Dans ce contexte, la diffusion incontrôlée de numéros de téléphone peut présenter des risques supplémentaires pour les personnes concernées. Un numéro publié sans précaution peut notamment exposer son titulaire à des appels intempestifs, au harcèlement, à des tentatives d’escroquerie ou à d’autres formes d’utilisation abusive. Les autorités togolaises avaient d’ailleurs appelé la population à faire preuve de discernement dans le partage d’informations sur les réseaux sociaux, tout en mettant en garde contre les fausses informations et les dénonciations calomnieuses susceptibles de nuire aux enquêtes ou d’alimenter inutilement un climat d’insécurité.

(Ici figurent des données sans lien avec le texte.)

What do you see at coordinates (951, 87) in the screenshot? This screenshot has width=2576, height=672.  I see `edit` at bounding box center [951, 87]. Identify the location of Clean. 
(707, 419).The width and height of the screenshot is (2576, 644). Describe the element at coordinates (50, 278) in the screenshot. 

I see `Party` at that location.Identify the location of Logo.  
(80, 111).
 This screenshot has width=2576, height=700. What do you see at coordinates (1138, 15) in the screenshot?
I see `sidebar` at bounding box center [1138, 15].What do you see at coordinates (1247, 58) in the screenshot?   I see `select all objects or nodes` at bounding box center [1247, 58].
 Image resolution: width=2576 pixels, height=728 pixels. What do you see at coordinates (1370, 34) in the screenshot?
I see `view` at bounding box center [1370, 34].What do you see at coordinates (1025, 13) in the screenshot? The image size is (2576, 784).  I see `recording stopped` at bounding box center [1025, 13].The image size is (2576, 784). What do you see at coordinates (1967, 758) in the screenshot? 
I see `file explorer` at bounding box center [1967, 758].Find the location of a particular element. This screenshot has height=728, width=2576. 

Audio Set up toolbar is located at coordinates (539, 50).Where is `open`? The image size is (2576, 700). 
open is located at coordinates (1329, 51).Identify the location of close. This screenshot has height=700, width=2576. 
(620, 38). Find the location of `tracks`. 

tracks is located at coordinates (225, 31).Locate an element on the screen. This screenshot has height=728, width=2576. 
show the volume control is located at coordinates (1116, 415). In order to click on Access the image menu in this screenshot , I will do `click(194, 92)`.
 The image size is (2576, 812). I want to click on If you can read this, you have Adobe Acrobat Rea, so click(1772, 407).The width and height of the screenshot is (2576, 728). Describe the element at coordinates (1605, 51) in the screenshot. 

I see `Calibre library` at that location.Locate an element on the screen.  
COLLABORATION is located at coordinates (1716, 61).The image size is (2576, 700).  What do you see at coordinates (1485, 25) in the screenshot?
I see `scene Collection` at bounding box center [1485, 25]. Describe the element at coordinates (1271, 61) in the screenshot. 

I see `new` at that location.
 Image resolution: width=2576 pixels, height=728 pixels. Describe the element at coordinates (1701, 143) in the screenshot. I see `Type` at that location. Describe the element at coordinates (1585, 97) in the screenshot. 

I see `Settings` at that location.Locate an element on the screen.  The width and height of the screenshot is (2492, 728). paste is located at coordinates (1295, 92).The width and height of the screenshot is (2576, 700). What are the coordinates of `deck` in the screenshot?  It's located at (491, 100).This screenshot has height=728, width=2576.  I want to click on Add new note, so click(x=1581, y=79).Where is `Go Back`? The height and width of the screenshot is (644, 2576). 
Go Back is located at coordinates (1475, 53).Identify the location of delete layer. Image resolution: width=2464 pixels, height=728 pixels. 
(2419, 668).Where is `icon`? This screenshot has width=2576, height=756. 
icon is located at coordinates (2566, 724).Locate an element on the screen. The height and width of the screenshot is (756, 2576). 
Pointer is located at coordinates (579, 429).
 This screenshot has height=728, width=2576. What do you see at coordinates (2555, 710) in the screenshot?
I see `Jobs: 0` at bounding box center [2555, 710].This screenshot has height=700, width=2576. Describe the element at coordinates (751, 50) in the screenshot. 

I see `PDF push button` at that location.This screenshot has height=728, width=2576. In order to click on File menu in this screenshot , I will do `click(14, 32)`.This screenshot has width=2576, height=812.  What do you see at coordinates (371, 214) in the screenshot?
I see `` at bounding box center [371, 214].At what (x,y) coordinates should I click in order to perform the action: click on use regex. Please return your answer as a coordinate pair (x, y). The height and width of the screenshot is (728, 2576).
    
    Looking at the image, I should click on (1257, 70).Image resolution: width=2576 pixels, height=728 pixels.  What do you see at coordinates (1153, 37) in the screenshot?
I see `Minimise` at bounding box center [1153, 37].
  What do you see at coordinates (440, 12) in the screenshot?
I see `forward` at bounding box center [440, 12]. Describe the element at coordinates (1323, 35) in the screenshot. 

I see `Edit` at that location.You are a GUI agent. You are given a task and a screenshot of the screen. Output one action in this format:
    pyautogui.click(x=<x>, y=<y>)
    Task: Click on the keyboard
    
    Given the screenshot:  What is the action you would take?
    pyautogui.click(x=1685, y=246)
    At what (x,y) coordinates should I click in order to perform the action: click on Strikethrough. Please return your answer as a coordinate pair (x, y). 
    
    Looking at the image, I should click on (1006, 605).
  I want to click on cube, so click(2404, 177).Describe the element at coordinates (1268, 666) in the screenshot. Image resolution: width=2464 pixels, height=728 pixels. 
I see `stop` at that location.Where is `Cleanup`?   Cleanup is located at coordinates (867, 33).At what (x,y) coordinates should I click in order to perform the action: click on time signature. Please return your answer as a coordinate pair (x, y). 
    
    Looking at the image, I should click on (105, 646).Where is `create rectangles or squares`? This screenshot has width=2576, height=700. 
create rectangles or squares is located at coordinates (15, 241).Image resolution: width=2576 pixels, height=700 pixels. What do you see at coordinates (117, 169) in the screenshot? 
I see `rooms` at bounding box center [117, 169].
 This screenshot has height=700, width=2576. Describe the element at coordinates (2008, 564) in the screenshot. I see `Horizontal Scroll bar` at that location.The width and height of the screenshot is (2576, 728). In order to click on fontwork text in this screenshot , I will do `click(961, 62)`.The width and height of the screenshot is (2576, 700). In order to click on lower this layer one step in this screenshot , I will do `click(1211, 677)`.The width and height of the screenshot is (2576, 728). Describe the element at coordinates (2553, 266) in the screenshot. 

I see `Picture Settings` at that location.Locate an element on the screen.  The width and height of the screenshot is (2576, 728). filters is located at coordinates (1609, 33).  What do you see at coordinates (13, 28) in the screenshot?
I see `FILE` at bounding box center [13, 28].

Le bon réflexe : vérifier avant de partager

La protection des données personnelles impose ainsi une règle simple : ne pas diffuser le numéro privé d’une personne sans son accord, sauf lorsqu’un cadre légal ou une situation particulière le justifie. Dans les affaires de disparition, l’urgence ne doit pas conduire à l’exposition incontrôlée des coordonnées d’une personne. Les informations utiles doivent plutôt être transmises aux services compétents, afin de concilier efficacité des recherches, respect de la vie privée et protection des personnes. Au pays de Faure Essozimna Gnassingbé, la protection des données personnelles n’est donc plus une simple question de confidentialité numérique. Elle constitue désormais un enjeu juridique et sociétal, particulièrement important à l’heure où les réseaux sociaux permettent à une information (vraie ou fausse) de se propager en quelques secondes.